* _SOURCE PASSAGE_:

TORME

JUNE 1982

BERNIE TORMÉ – Turn Out The Lights’ (Kamaflage Records KAMLP 2)

A SURPRISINGLY restrained work from the former Gillan guitarist but intriguing nonetheless. Part of the reason he left Gillan, I understand, was that he felt he was required to produce a cavalcade of axe histrionics on tap, which left not much room for virtuosity and is probably why he makes use of a variety of resources including rhythm ‘n’ blues on the title track and even Chinese flutes’. That indelible Tormé guitar sound still comes crashing through, though, most notably on ‘Lies’ and the last track ‘Oh No”, while the Gillan influence makes its presence felt on ‘America’. Compare Bernie’s vocals on this with his former employers on ‘Message In A Bottle off ‘Mr Universe’,..

‘Possession’ brings the original Bernie Tormé Band together on record for the first time, I believe, in three years with Mark Harrison thumping the skins and Phil ‘Fester’ Spalding, now with Toyah, playing bass as well as helping out with the writing on a couple of tracks. Saxon’s Nigel Glockner and Colin Towns fill the rest of the line-up credits.

Leaving the competently handled Heavy Metal aside, however, the most fascinating track is the old Velvet Underground killer ‘Chelsea Girl’. Written by Reed and Morrison for that hauntingly divine chanteuse Nico, this may well be the finest thing Tormé has ever recorded. Towns’ chilling keyboards and the latter’s pitched delivery merge to stunning effect before the number segues into the instrumental ‘India’ to a backing of flutes and string machine. Brilliant and compelling stuff.

(Records held in a dataset)
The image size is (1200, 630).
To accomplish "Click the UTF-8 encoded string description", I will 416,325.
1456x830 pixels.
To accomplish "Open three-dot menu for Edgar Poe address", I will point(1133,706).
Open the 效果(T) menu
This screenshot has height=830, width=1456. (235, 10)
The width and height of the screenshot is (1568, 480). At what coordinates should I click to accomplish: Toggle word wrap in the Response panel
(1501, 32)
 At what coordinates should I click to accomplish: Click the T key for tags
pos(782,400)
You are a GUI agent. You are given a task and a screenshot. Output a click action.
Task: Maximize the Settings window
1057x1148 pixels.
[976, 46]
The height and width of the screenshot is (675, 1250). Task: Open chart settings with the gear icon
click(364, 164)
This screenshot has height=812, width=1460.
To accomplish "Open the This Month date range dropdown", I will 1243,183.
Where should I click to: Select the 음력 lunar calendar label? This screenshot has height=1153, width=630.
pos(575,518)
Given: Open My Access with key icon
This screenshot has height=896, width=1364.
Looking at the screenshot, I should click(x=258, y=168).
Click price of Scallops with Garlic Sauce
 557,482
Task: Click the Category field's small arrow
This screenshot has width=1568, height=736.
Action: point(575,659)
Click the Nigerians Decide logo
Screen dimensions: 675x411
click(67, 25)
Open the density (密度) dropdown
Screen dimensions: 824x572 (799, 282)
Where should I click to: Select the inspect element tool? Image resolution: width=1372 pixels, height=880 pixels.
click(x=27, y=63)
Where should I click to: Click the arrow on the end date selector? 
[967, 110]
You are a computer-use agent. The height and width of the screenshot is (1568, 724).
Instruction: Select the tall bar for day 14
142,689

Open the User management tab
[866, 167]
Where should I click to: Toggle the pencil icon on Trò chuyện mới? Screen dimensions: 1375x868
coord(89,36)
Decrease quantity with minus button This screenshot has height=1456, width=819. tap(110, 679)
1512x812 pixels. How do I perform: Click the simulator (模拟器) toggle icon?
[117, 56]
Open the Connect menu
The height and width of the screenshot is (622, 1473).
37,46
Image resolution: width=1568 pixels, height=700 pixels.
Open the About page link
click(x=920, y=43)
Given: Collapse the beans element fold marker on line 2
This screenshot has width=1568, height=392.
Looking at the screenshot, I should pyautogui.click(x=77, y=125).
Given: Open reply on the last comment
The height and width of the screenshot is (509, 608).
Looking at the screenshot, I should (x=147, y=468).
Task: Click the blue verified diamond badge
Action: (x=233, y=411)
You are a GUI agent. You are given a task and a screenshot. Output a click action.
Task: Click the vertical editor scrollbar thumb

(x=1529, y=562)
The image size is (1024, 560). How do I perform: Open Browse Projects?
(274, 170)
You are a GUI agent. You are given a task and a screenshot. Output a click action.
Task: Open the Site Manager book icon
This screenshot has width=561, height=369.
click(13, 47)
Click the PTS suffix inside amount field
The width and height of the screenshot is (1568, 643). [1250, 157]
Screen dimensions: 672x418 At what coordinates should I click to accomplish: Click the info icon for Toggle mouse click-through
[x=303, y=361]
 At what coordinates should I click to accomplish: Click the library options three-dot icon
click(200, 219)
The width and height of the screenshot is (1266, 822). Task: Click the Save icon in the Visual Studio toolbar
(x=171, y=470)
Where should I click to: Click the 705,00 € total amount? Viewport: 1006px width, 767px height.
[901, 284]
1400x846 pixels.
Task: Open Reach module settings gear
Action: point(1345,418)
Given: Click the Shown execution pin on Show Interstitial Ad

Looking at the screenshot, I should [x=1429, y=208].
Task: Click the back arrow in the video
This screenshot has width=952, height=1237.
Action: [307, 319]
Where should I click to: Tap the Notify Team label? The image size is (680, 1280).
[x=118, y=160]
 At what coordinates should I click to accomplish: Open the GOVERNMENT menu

* _SHORT EXERCISE 1_:
List every musician the album review names as playing on the record.
* _SHORT EXERCISE 2_:
Restate the album review's paragraph beginning "‘Possession’ brings the original Bernie Tormé Band" as a short bulleted list.
* _SHORT EXERCISE 3_:
According to the album review, who wrote "Chelsea Girl," and for whom?
Rely solely on the album review when answering, not on the items.

* _WRITTEN REPLY 1_:
Bernie Tormé, Mark Harrison, Phil "Fester" Spalding, Nigel Glockner, Colin Towns

* _WRITTEN REPLY 2_:
- "Possession" reunites the original Bernie Tormé Band on record, apparently for the first time in three years.
- Mark Harrison plays drums.
- Phil "Fester" Spalding, now with Toyah, plays bass and co-wrote a couple of tracks.
- Saxon's Nigel Glockner and Colin Towns complete the line-up credits.

* _WRITTEN REPLY 3_:
Reed and Morrison wrote it for Nico.